Alors que le positionnement de la police et de l’ICAC était attendu ce matin face à la demande de l’acting Sollicitor General pour faire partie de cette affaire, on aura noté un développement de taille compte tenu du retrait de l’affidavit de ce dernier. L’Attorney General ne souhaite plus être une Intervening Party dans cette affaire alors que dans son affidavit juré jeudi dernier pour répondre au contre-affidavit juré par l’ICAC le 22 juillet dernier, il évoquait un « personal, legitimate and sufficient interest to intervene in the main case ». « The interferences and insinuations that are made in the affidavit in the reply of the Respondent No 1 (NdlR : L’ICAC) in the main case are highly prejudicial to the applicant (NdlR : L’Attorney General), the office and myself as a law officer and detrimental to our credibility », fait-il ressortir dans l’affidavit juré jeudi. Dans sa demande, il va plus loin pour affirmer qu’il n’avait jamais subi quelque pression dans l’exercice de ses fonctions. « As a law officer working at the Attorney General’s office for more than twenty years, I have consistently carried out my duties without fear or favour and at no time in providing advice on behalf of the Sollicitor General on the payment of indemnity to the co-respondent in the main case, have I been under any pressure or threat, nor have I given consideration to anything else that the strict application of the law of the land as it would apply to the facts of the case », peut-on lire du document. Interrogé à sa sortie de la Cour sur les motifs de cette décision, Me Ramloll s’est refusé à tout commentaire. « La juge a dit que ce qui se passe en chambre est private », a-t-il souligné.

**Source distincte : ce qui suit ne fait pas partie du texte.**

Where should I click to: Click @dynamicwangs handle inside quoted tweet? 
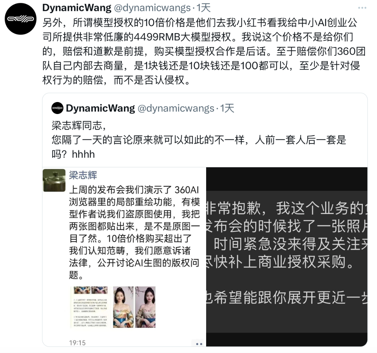(176, 108)
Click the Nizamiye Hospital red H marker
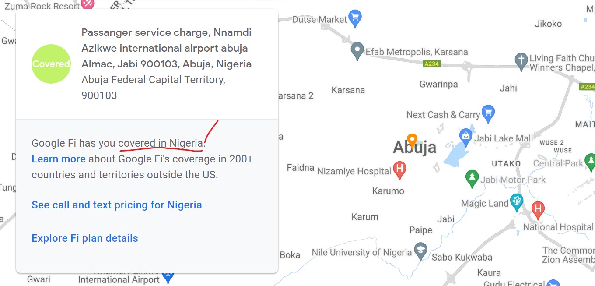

Face à ce développement, l’affaire a été renvoyée au 8 septembre en attendant que le DPP loge son contre-affidavit pour répondre à l’ICAC. Par ailleurs, sir Hamid Moollan qui défend les intérêts du DPP a indiqué que l’ordre intérimaire interdisant l’arrestation de ce dernier est effectif jusqu’à ce que la Cour se prononce sur cette affaire. Face aux questions de la presse à ce sujet il devait déclarer : « Le DPP n’est pas intouchable, mais dans cette affaire on ne peut pas le toucher. »
Rappelons que, le 17 juillet dernier, la juge Ah Foon Chui Yew Cheong avait émis un ordre intérimaire contre l’arrestation et l’interrogatoire du Directeur des poursuites publiques (DPP), Me Satyajit Boolell, dans l’affaire Sun Tan. Dans un affidavit juré le 14 juillet, le DPP avait soutenu que l’ICAC subit d’énormes pressions dans cette affaire et avait même impliqué un ancien juge qui lui aurait demandé de démissionner. « The present enquiry by ICAC amounts to a colourable device designed and aimed at circumventing the clear provisions of section 93 of the Constitution », avait-il mis en avant dans son affidavit. Pour sa part, l’ICAC, par le biais du directeur de l’Investigation Division Chimunlall Ghoorah, a juré un contre-affidavit le 22 juillet dernier pour répondre aux propos du DPP. Dans ce document, l’ICAC indique qu’elle est « duty bound » d’instruire des enquêtes sur des allégations, notamment suite à un « referral » en bonne et due forme. De ce fait, l’ICAC avait confirmé son intention de procéder à une « Further Inquiry » dans l’affaire de réduction des « Indemnity Fees » pour le renouvellement du bail de deux arpents de Pas Géométriques pieds dans l’eau à Palmar et avait donné la garantie que cet exercice sera mené en toute impartialité.